Mit Rabatt zur Reparatur: Berlin testet Modellprojekt für nachhaltige Textilien
Mit dem Repair Deal startet Ende November 2025 in Berlin eine neue Initiative zur Förderung von nachhaltigem Modekonsum. Das Gemeinschaftsprojekt wird getragen von der Berliner Agentur New Standard.s, dem gemeinnützigen Verein Circular Berlin sowie dem GreenTech-Startup FixFirst. Eingebettet ist das Vorhaben in Solstice, ein EU-weites Forschungsprojekt, das modellhafte Lösungen für eine sozial gerechte und klimaorientierte Kreislaufwirtschaft im Textilsektor entwickeln soll. Die Finanzierung der Rabatte erfolgt über EU-Fördermittel. Für Naming, Branding, Design und Kommunikationsstrategie zeichnet New Standard.s verantwortlich und setzt die begleitenden Maßnahmen, von Out-of-Home über Social Media bis hin zu Kampagnen im Berliner Fenster (BVG), um.

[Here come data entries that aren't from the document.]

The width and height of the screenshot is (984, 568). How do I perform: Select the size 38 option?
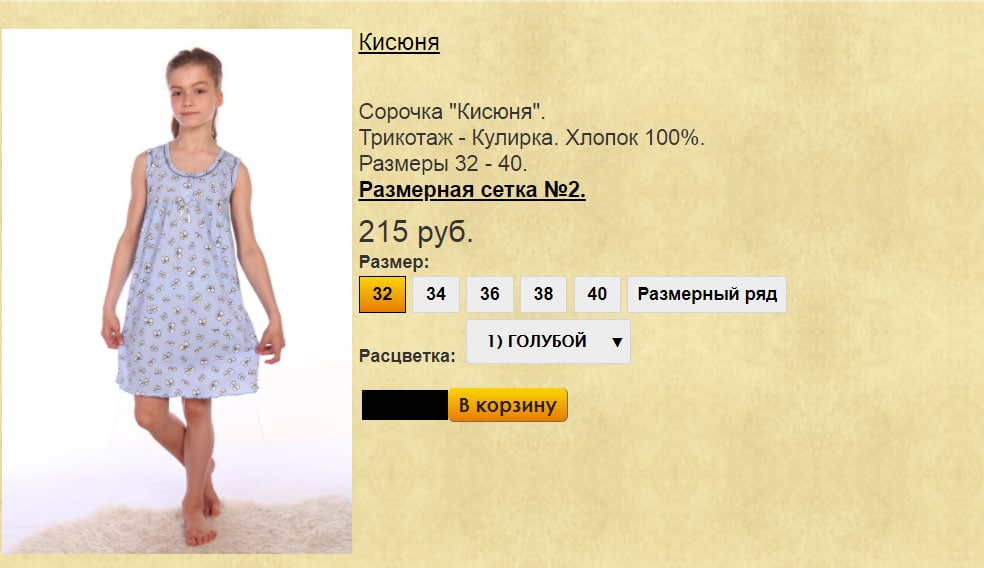tap(543, 294)
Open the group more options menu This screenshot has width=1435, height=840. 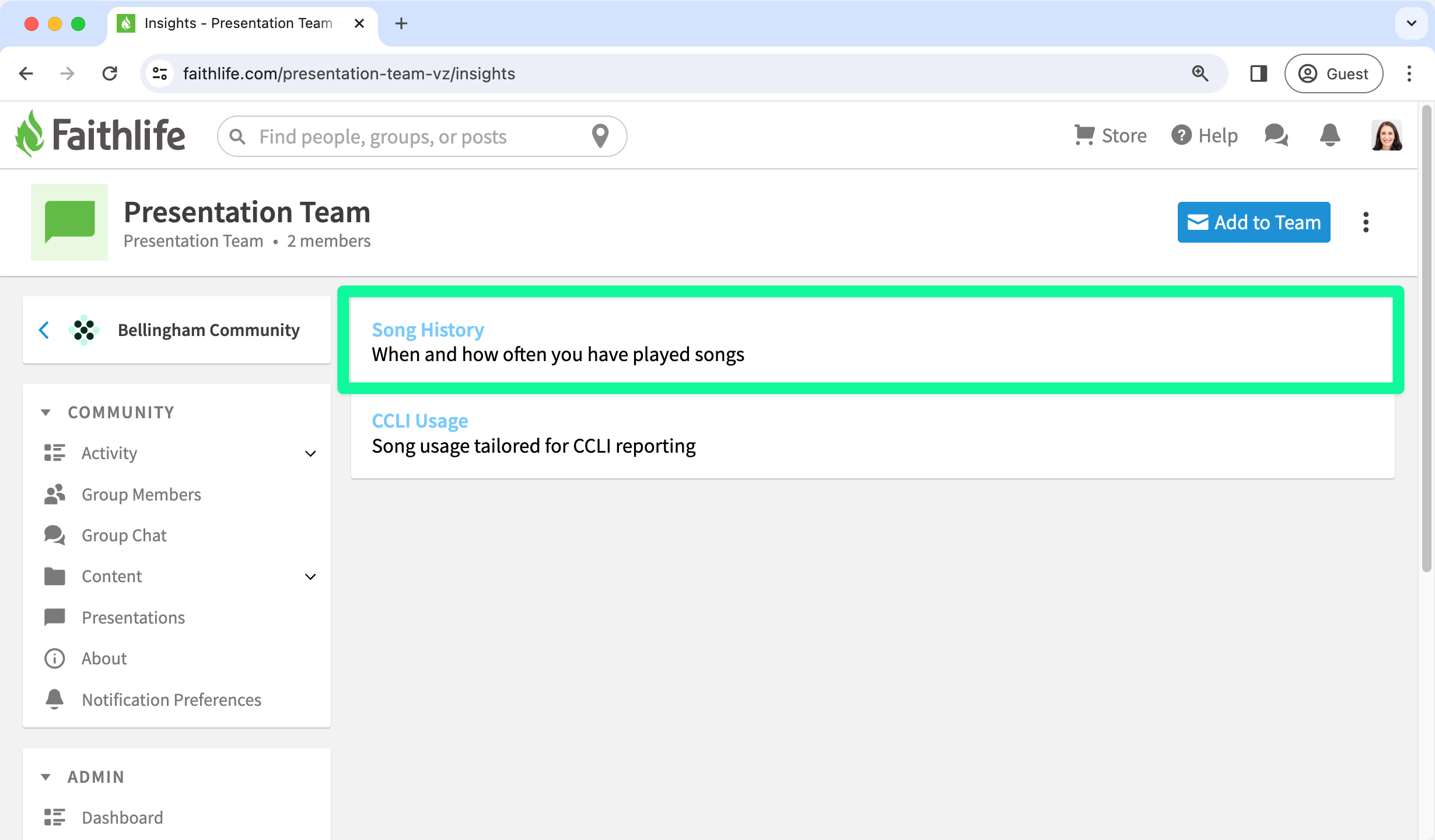pos(1366,222)
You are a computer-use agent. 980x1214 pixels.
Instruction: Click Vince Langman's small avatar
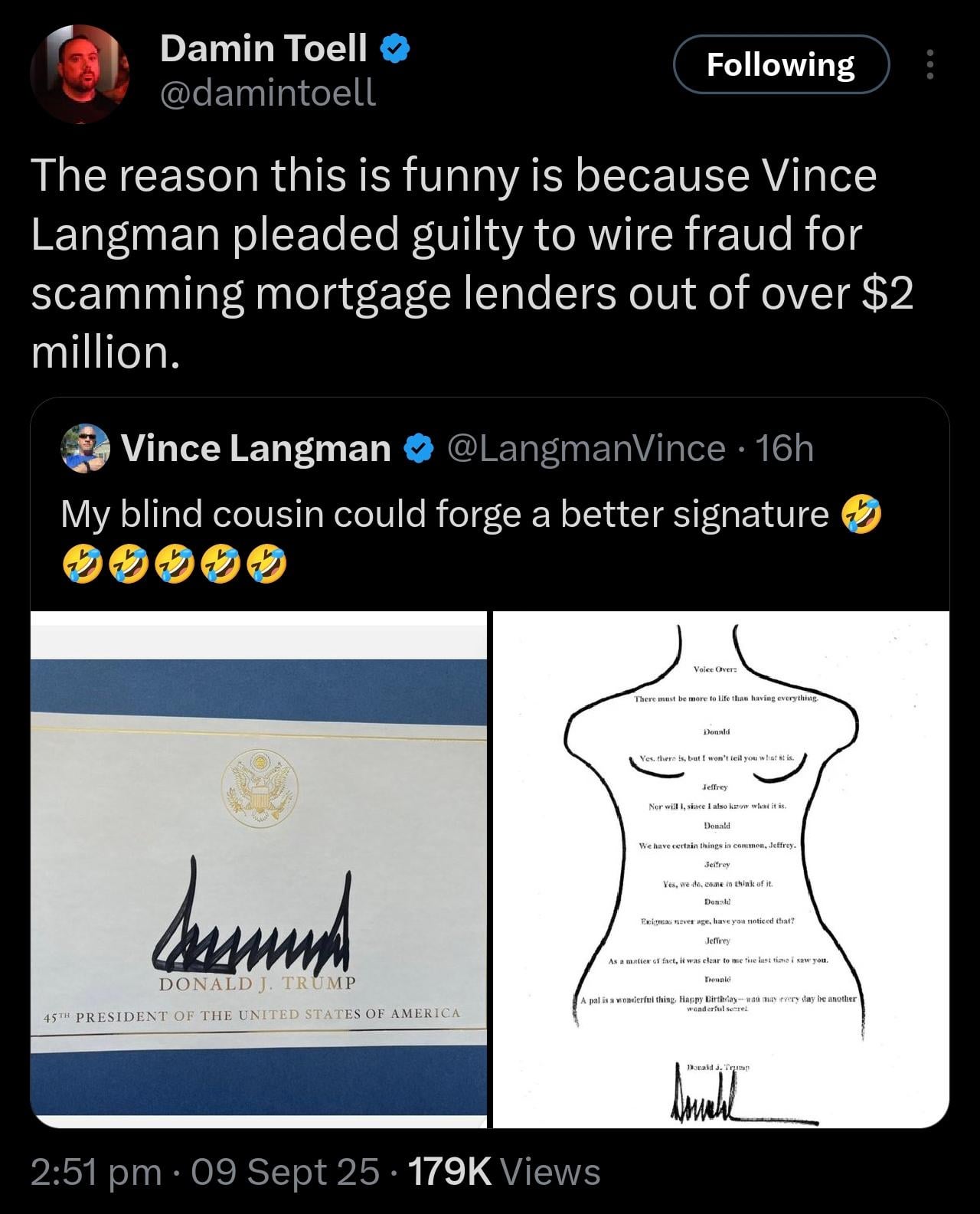click(x=86, y=448)
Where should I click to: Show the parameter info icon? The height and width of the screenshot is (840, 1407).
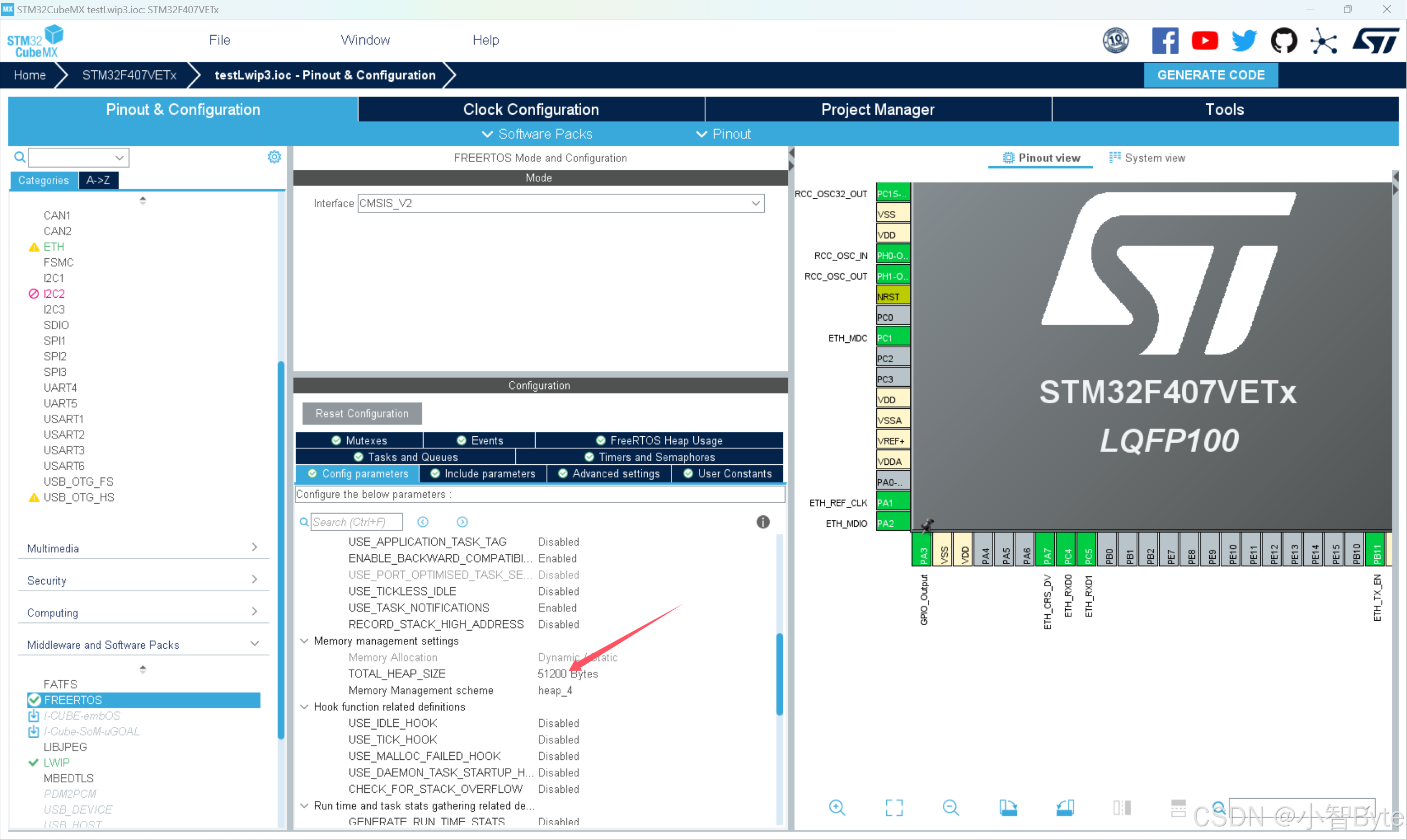pos(763,522)
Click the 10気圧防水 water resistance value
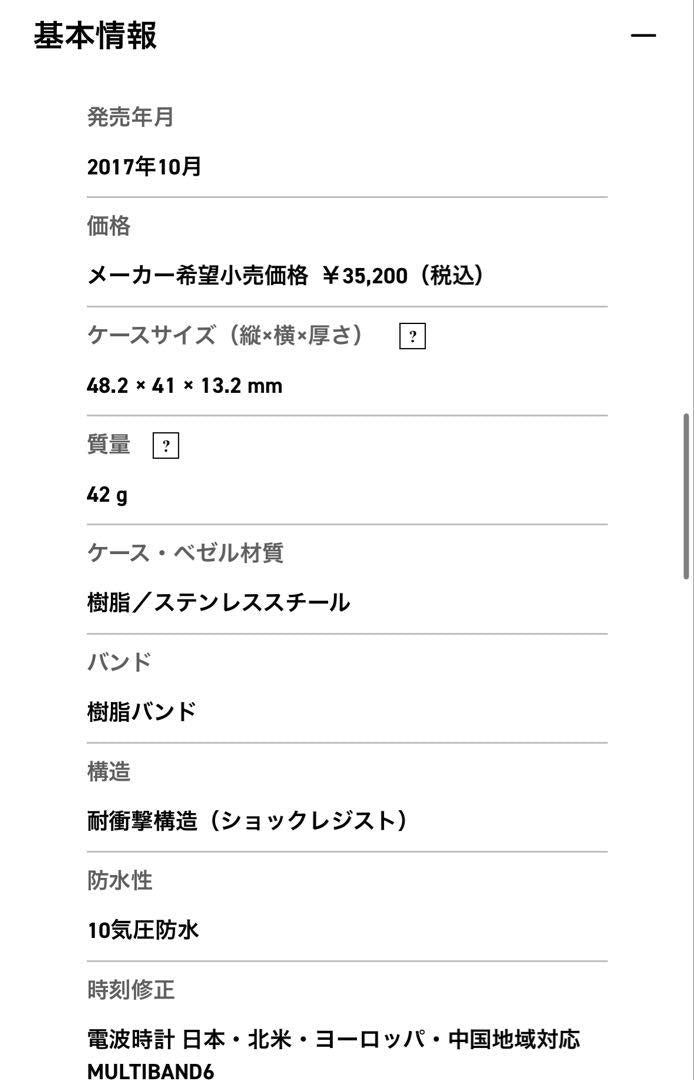The image size is (694, 1080). [143, 930]
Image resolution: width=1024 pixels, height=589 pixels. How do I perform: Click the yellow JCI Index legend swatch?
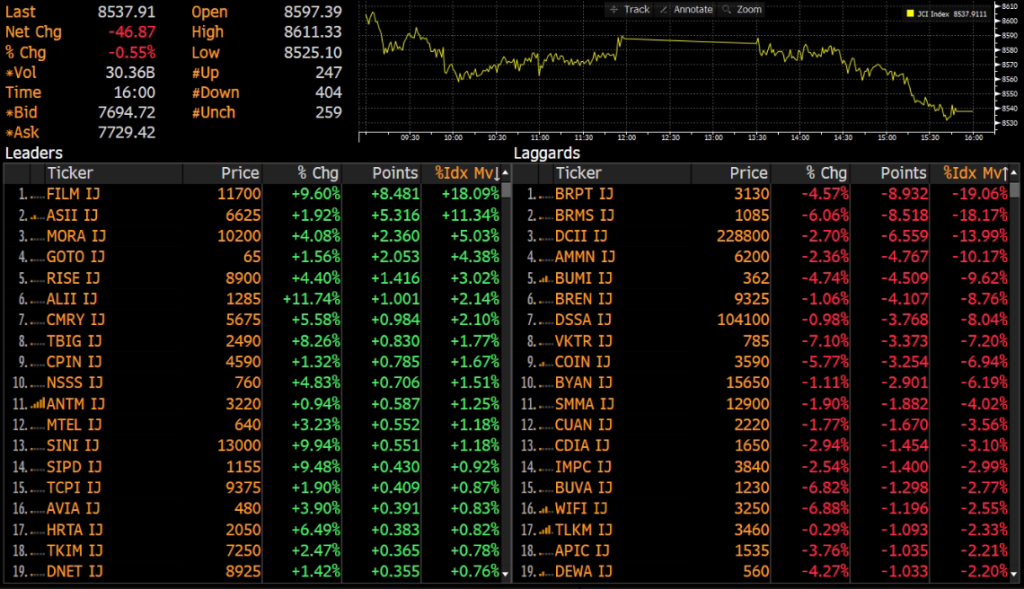click(910, 14)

Der Repair Deal greift zentrale Herausforderungen der Textilwirtschaft auf: kurze Produktlebenszyklen, steigende Umweltbelastungen und die Notwendigkeit, Konsumgewohnheiten neu zu denken. Ziel ist es, Reparaturen im Modebereich sichtbarer und attraktiver zu machen und so einen Beitrag zur Etablierung einer funktionierenden Kreislaufwirtschaft zu leisten. Berlin ist dabei eine von nur vier europäischen Pilotregionen, in denen Strategien und Blaupausen erarbeitet werden, die später auch in anderen Städten und Regionen Anwendung finden können. Ergänzend wird eine umfassende Lebenszyklusanalyse von Textilien erstellt, deren Ergebnisse in ein Policy Paper mit Empfehlungen für politische Rahmenbedingungen einfließen.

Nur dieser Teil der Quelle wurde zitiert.